How to Utilize Technology in All Four Domains of the Danielson Model for Teacher Evaluation

Last year, I was asked to be a part of the new teacher evaluation pilot using the Danielson Framework for Teaching. Along with being a part of the pilot, I read the book Professional Practice: A Framework for Teaching 2nd Edition by Charlotte Danielson. Technology has always been a big part of my classroom and as I read the book, I started to envision how technology could be used to assist with my growth and development as a teacher. I created the document below to share some of my ideas with fellow educators, especially those using the Danielson model. Please feel free to share with colleagues.
The Danielson Framework for Teaching and Technology

As we embark on the implementation of the Charlotte Danielson’s Framework for Teaching as part of classroom observations, we have a great opportunity to look at how technology can be used together, with this model, to assist and encourage the growth of teachers.
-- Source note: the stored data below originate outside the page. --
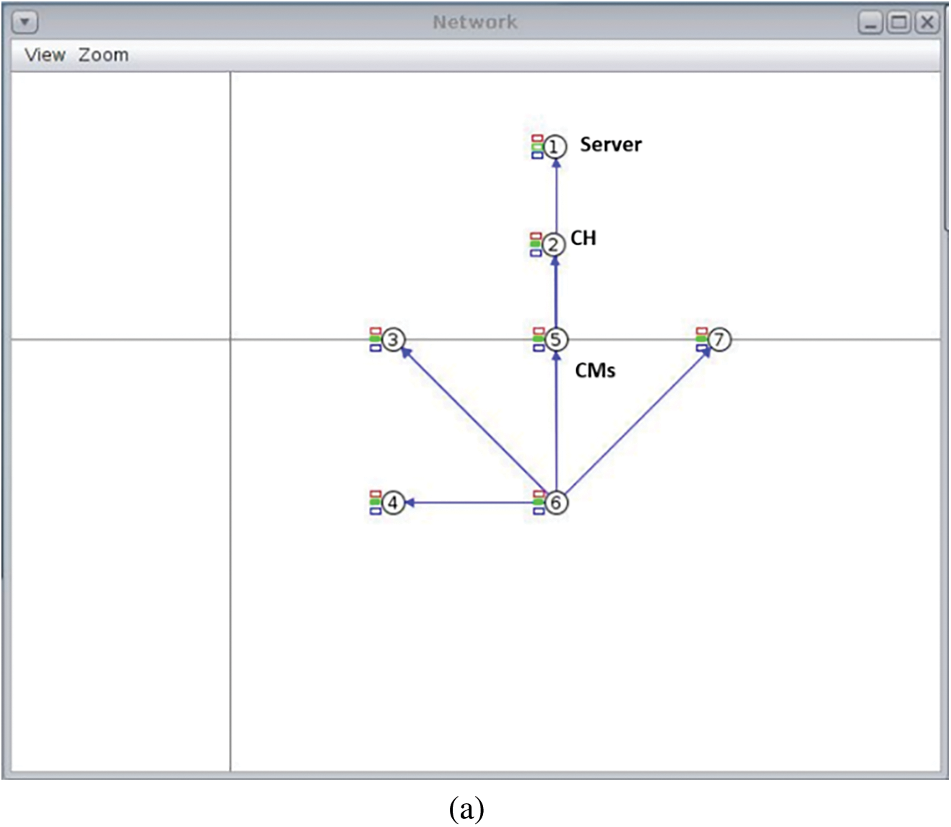Click blue indicator box beside node 4
This screenshot has width=951, height=827.
tap(375, 511)
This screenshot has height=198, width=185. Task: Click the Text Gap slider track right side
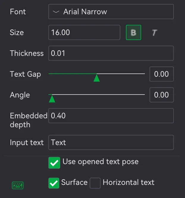coord(121,74)
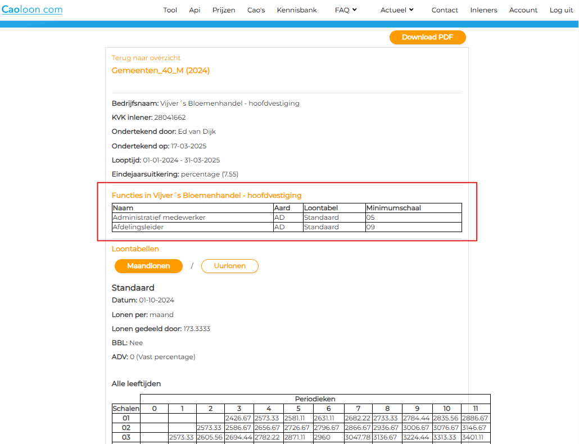
Task: Navigate to Cao's in navbar
Action: (256, 10)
Charlotte Danielson states that using technology tools to enhance learning is an important responsibility of teachers today. She points out that an important part of professional development is staying current with technology. Something that never stops evolving. The evolving area of technology has also provided a way to find and participate in extensive professional development online.

Listed below are each of the four domains and suggestions/examples of how teachers can use the technology at their disposal to help them become more efficient and effective, while meeting the requirements of the framework. This may help generate some ideas of your own, using knowledge or tools you already have, or prompt you to try some of the ones listed. Do not try to implement everything on this list, it is a place to start. This is not a complete list, many more ideas could be developed and added along the way.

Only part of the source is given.